A torcida da grande mídia pela vitória do candidato de oposição na última eleição presidencial brasileira, ocorrida em outubro de 2014, se deu de formas variadas em sua exibição pública. O Estadão se declarou em editorial partidário de Aécio Neves, enquanto a revista Veja e seu exército de articulistas desarticulados e a rede Globo de Televisão em seus vários canais e programas expunham as mazelas do atual governo de forma ostensiva, jogando para baixo do tapete os deslizes dos outros candidatos. Não deixa de ser interessante imaginar como teria sido a cobertura do episódio do helicóptero cheio de cocaína caso ele pertencesse a algum amigo de Dilma Rousseff ou de Lula.
O caso da Folha de S. Paulo é um pouco mais complexo, pois trata-se de um jornal realmente mais pluralista, mesmo que grande parte deste mérito possa ser atribuído a uma bem azeitada estratégia de marketing. Independente das motivações, na prática o jornal de fato abriga um espectro muito mais amplo de opiniões, o que até torna compreensível que leitores mais radicais e desatentos achincalhem o periódico de “petista”. Mas, mesmo que de forma discreta, o jornal se posicionou – sem qualquer margem para dúvidas, se verificarmos as edições publicadas nas semanas anteriores ao pleito – favorável à candidatura de Aécio Neves e contrário à candidatura de Dilma Rousseff. Para se chegar a esta conclusão, basta olhar com atenção as manchetes e a diagramação das primeiras páginas do jornal.
No dia 28 de setembro a manchete trazia em letras garrafais a acusação “PF investiga ligação entre tesoureiro do PT e doleiro preso”. Que o vínculo entre o tesoureiro João Vaccari Neto e o doleiro Alberto Youssef não tenha sido até hoje documentalmente comprovado diz muito sobre como procedeu de forma irresponsável praticamente todos os veículos de comunicação da grande imprensa. Em outra manchete marota, esta de 29 de setembro, o jornal afirma que “Dilma não cumpriu 43% das promessas de 2010”. Temos aqui um bom exemplo do meio copo cheio ou vazio: se a manchete fosse de outro ponto de vista – “Dilma cumpriu 57% das promessas de 2010” – certamente o impacto teria sido completamente outro, afinal, qual político cumpre mais da metade das promessas de campanha?!
Mas não é sobre esta questão que quero chamar atenção.

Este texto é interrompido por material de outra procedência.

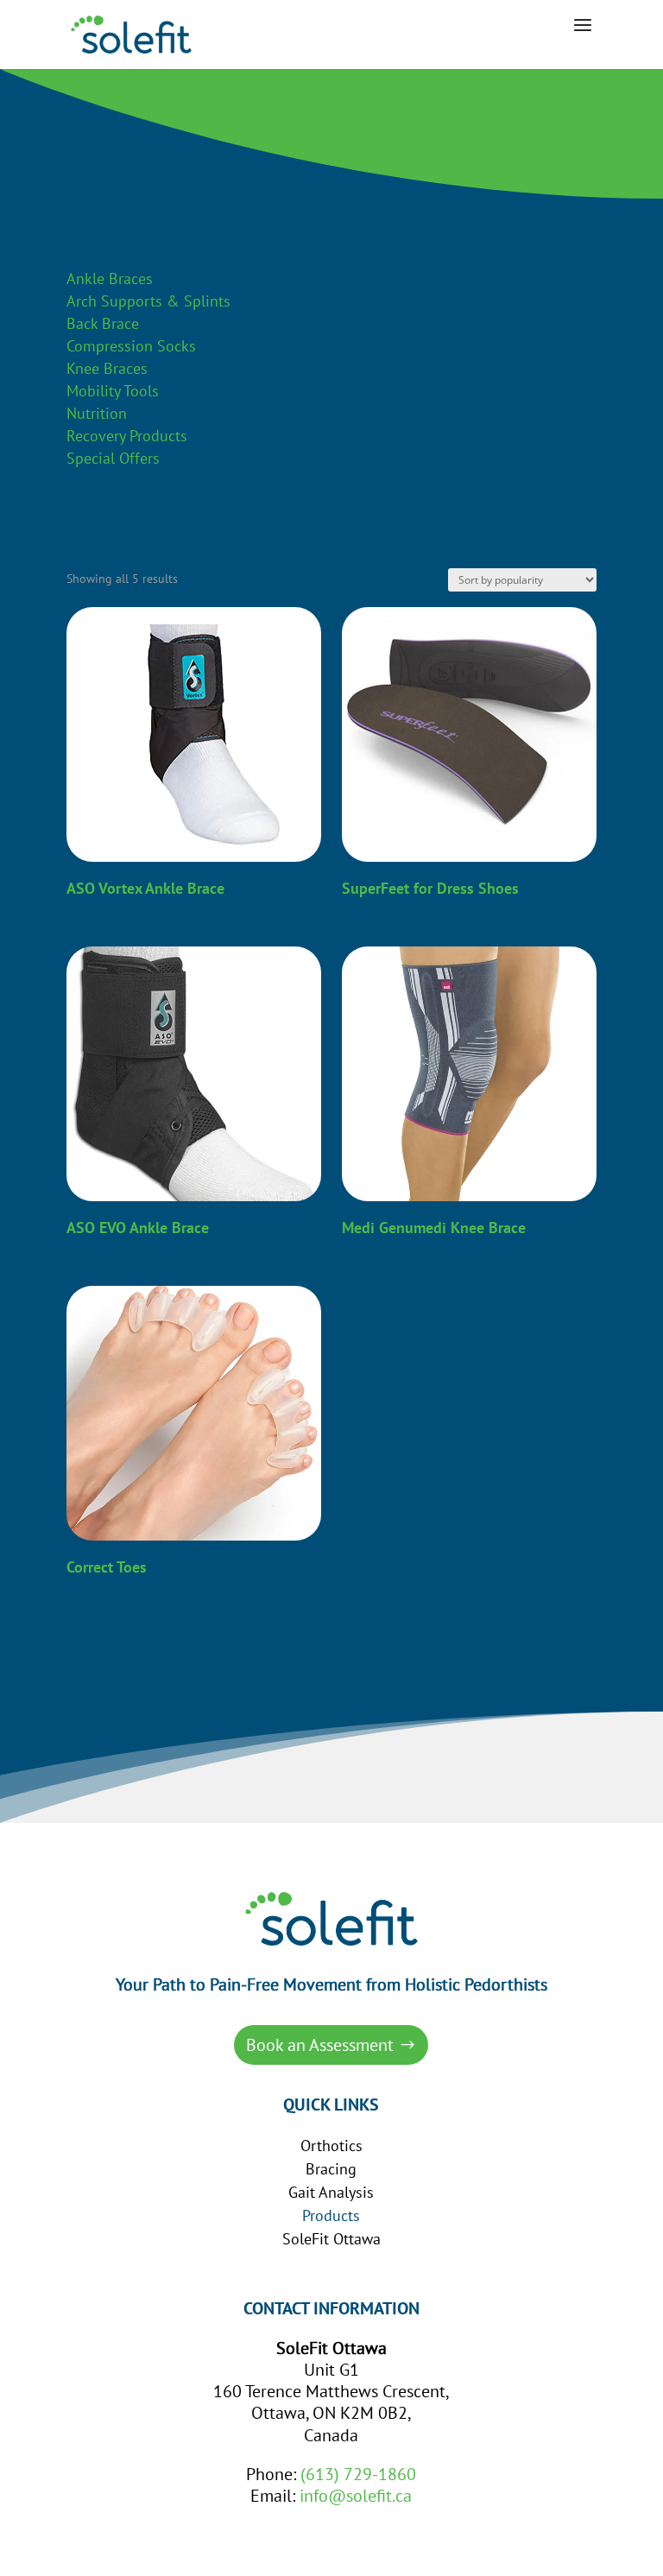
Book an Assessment (320, 2045)
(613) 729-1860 (358, 2474)
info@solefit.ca (356, 2495)
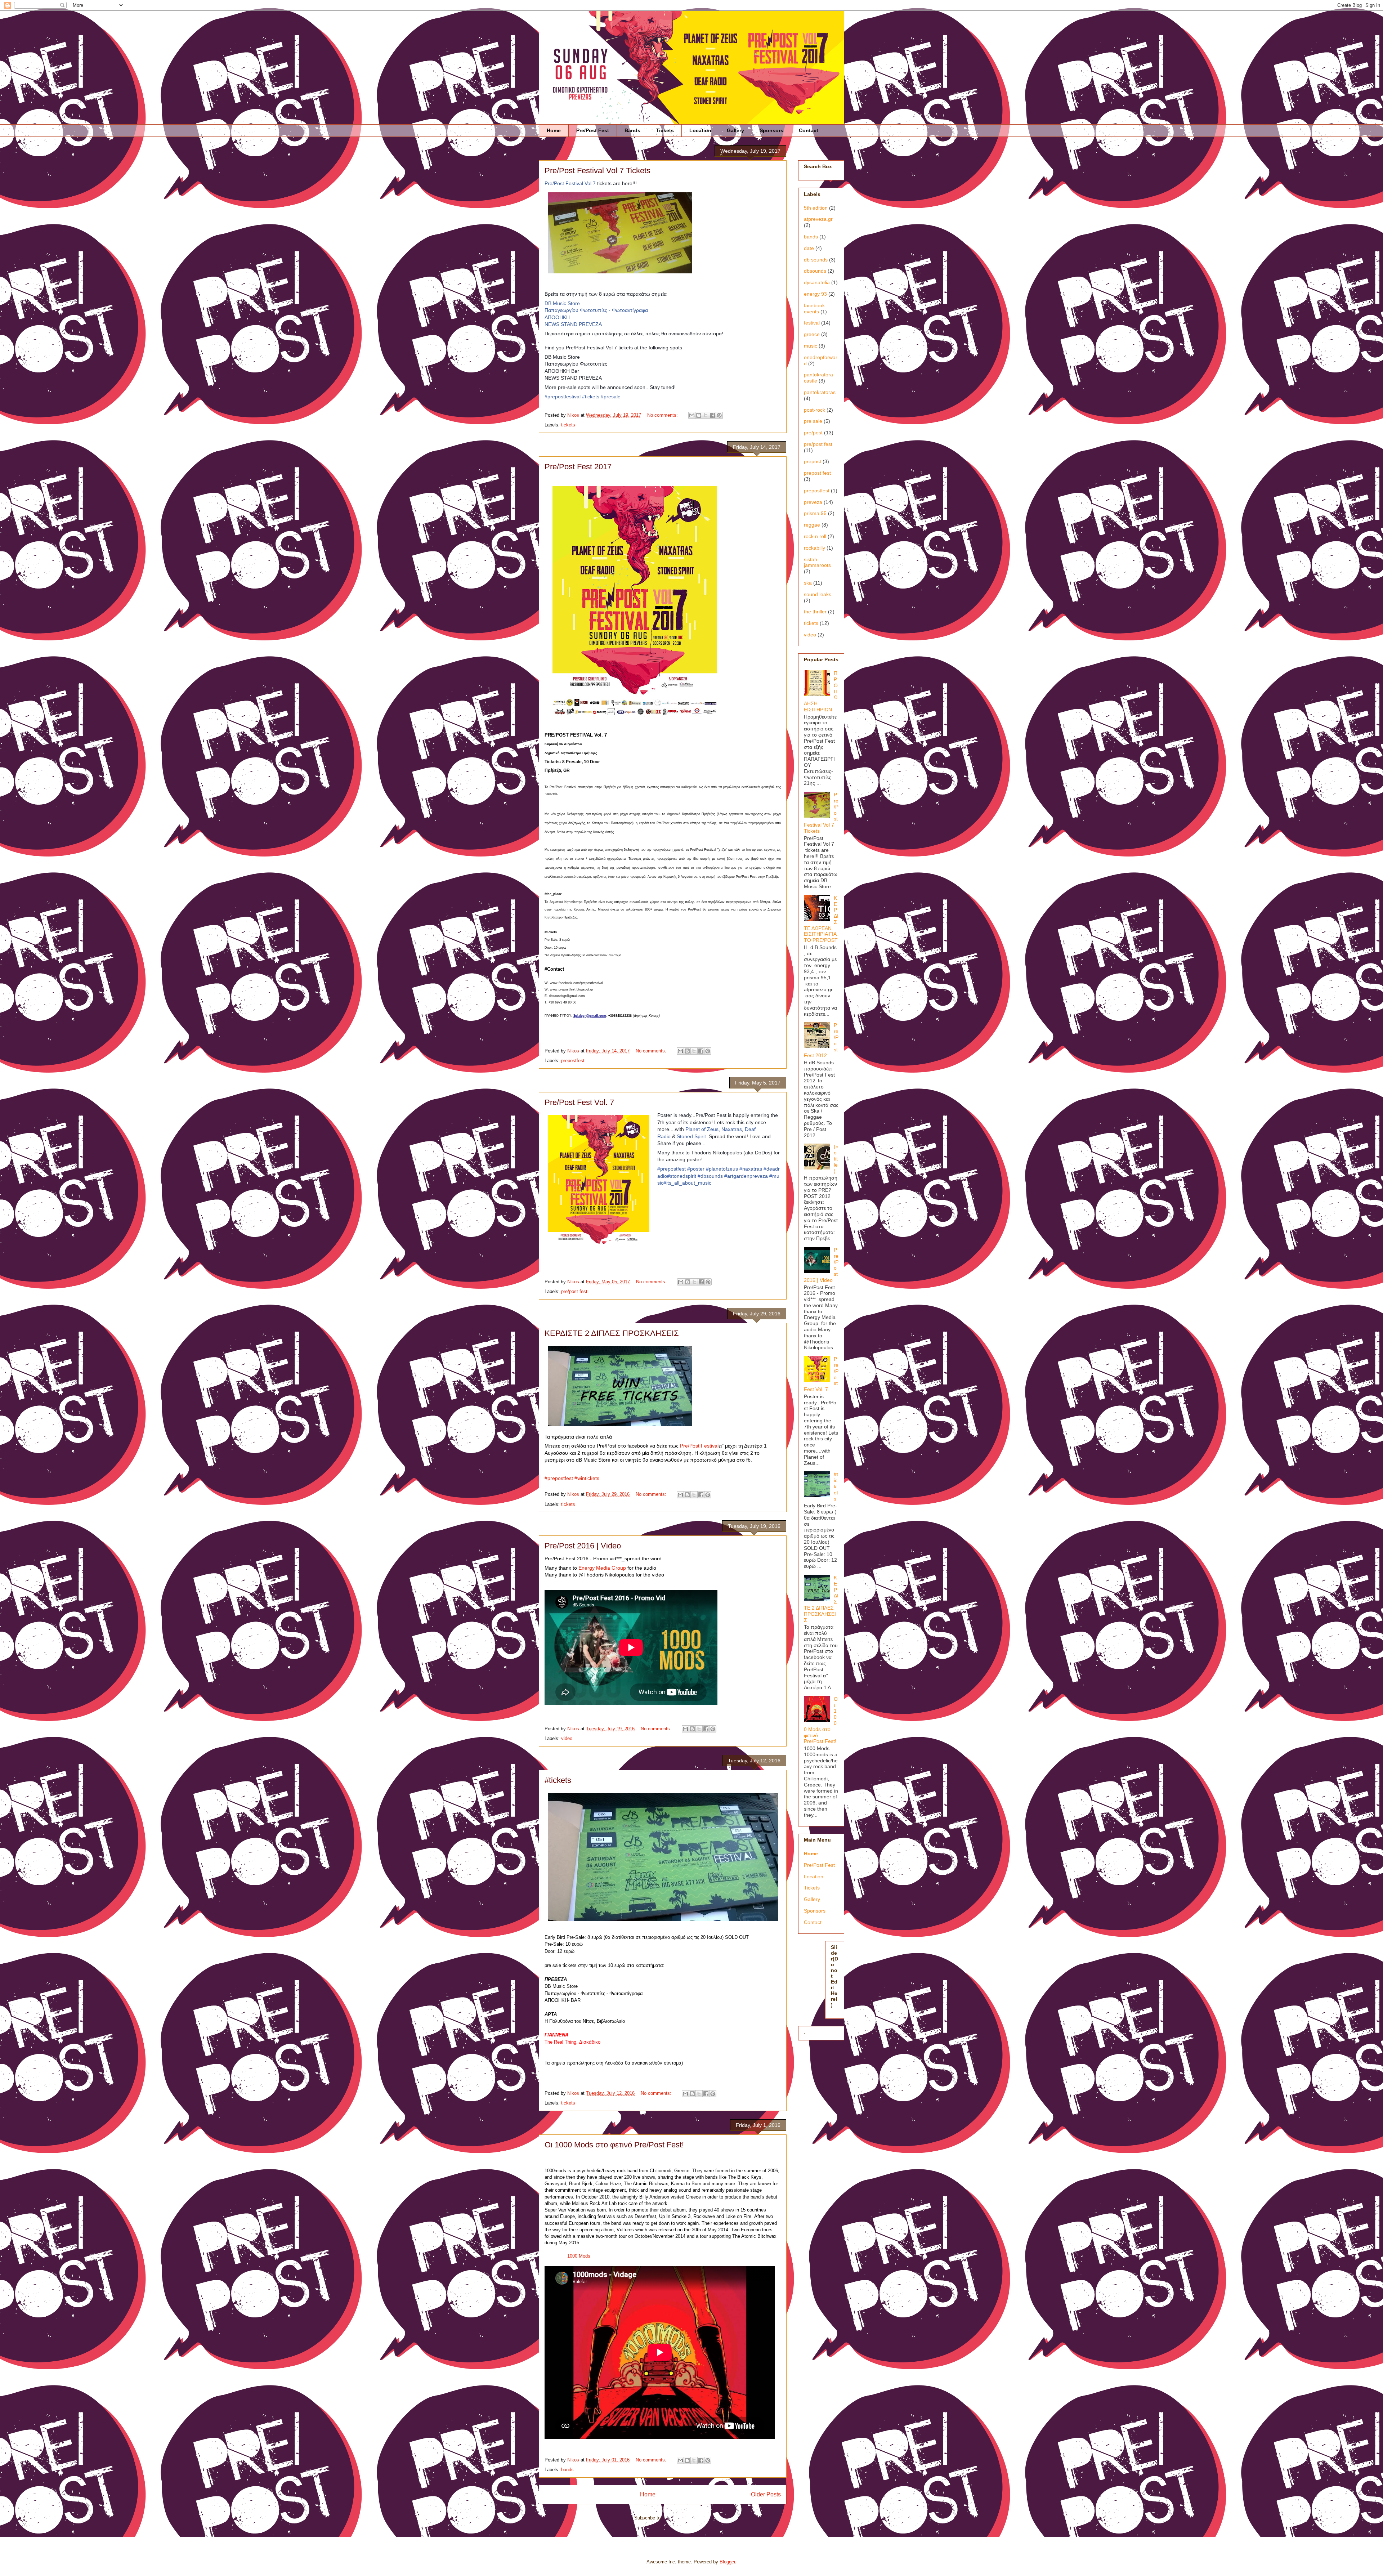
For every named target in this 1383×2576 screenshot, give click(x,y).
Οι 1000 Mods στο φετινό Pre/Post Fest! (614, 2144)
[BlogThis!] (698, 415)
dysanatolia (817, 282)
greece (812, 334)
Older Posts (766, 2494)
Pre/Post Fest (592, 130)
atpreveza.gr (818, 219)
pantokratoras (820, 392)
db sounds (816, 260)
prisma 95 (815, 513)
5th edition (816, 208)
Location (700, 130)
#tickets (558, 1780)
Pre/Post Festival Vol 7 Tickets (597, 170)
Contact (808, 130)
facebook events (814, 308)
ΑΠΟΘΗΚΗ (557, 317)
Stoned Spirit (691, 1136)
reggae (812, 525)
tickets (568, 425)
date (809, 248)
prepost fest (817, 473)
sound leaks (817, 594)
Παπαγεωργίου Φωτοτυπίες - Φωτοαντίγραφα (596, 310)
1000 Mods (578, 2256)
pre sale (813, 421)
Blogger (727, 2561)
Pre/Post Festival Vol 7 (570, 183)
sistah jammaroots (817, 562)
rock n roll (815, 536)
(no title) (836, 1158)
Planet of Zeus (702, 1129)
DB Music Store (562, 303)
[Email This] (691, 415)
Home (554, 130)
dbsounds (815, 271)
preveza (813, 502)
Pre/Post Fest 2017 (578, 466)
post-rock (814, 410)
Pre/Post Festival (699, 1446)
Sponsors (771, 130)
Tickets (665, 130)
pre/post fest (574, 1291)
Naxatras (731, 1129)
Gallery (735, 130)
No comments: (663, 415)
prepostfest (573, 1060)
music (810, 346)
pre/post (813, 432)
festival (812, 323)
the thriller (815, 611)
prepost (812, 461)
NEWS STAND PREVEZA (573, 324)
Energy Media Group (602, 1568)
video (566, 1738)
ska (808, 583)
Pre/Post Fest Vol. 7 (579, 1102)
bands (567, 2469)
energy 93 (815, 294)
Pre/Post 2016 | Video (583, 1545)
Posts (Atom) (677, 2518)
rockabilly (814, 548)
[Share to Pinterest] (719, 415)
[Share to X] (705, 415)
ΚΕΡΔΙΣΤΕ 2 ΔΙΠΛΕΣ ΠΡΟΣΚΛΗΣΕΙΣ (612, 1333)
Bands (632, 130)
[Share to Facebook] (712, 415)
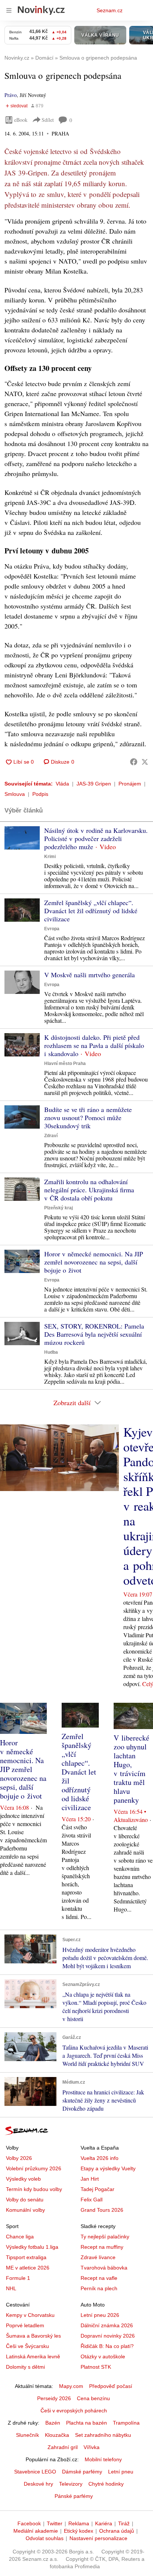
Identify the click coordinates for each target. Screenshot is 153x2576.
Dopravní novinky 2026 (108, 2336)
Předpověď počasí (110, 2386)
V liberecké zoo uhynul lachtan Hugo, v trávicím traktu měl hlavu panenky (131, 1769)
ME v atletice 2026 (27, 2268)
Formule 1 (18, 2278)
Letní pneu (120, 2472)
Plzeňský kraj (58, 1207)
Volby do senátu (24, 2200)
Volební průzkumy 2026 (33, 2168)
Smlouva (14, 794)
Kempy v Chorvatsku (30, 2315)
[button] (22, 838)
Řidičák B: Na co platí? (107, 2346)
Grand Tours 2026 (102, 2210)
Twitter (54, 2523)
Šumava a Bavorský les (33, 2336)
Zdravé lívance (98, 2257)
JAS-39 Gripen (93, 784)
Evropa (51, 928)
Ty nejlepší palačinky (105, 2237)
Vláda (62, 784)
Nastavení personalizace (98, 2538)
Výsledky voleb (23, 2179)
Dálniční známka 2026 (107, 2325)
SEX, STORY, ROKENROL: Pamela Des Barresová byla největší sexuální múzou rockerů (94, 1334)
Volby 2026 (19, 2158)
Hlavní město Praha (65, 1063)
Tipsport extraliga (26, 2257)
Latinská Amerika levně (33, 2356)
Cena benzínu (93, 2398)
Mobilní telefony (103, 2459)
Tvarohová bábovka (104, 2268)
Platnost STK (96, 2367)
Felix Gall (91, 2200)
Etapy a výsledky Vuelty (108, 2168)
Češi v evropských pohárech (73, 2410)
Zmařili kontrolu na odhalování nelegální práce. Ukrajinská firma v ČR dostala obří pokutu (89, 1189)
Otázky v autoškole (103, 2356)
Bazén (52, 2423)
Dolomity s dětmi (25, 2367)
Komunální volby (25, 2210)
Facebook (29, 2523)
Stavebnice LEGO (35, 2472)
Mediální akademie (35, 2531)
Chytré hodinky (106, 2484)
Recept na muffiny (102, 2247)
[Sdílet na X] (145, 762)
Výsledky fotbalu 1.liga (32, 2247)
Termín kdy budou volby (34, 2189)
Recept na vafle (99, 2278)
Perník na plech (99, 2288)
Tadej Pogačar (97, 2189)
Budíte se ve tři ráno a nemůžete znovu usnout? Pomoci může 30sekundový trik (88, 1117)
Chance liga (20, 2237)
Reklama (78, 2523)
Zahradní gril (63, 2447)
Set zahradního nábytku (103, 2435)
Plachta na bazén (86, 2423)
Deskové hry (38, 2484)
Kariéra (103, 2523)
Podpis (40, 794)
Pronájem (129, 784)
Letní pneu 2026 (100, 2315)
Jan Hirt (90, 2179)
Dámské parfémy (82, 2472)
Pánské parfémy (74, 2496)
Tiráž (124, 2523)
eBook (20, 119)
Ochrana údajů (116, 2531)
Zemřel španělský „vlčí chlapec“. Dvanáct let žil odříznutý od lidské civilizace (90, 910)
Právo (10, 94)
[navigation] (9, 10)
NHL (11, 2288)
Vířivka (92, 2447)
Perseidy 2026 (54, 2398)
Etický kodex (78, 2531)
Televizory (70, 2484)
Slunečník (27, 2435)
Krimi (50, 856)
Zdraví (51, 1135)
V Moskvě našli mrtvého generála (89, 974)
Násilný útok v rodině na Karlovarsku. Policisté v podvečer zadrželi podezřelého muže (96, 838)
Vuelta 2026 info (99, 2158)
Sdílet (48, 119)
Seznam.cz (110, 10)
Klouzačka (57, 2435)
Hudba (51, 1352)
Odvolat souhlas (45, 2538)
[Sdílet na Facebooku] (133, 762)
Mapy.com (71, 2386)
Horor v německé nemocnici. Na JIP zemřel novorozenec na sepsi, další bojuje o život (93, 1261)
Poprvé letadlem (25, 2325)
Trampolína (126, 2423)
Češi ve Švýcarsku (27, 2346)
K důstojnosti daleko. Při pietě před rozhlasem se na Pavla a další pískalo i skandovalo (94, 1045)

Mesmo considerando o título depreciativo – “Com Dilma em alta, Bolsa tem maior queda em três anos” – o posicionamento das fotos dos candidatos na primeira página da edição do dia 30 de setembro (similar ao que aparece na já mencionada capa do dia 28 de setembro) respeita a ordem de classificação dos três principais candidatos segundo as pesquisas feitas uma semana antes do primeiro turno: Dilma Rousseff, Marina Silva e Aécio Neves.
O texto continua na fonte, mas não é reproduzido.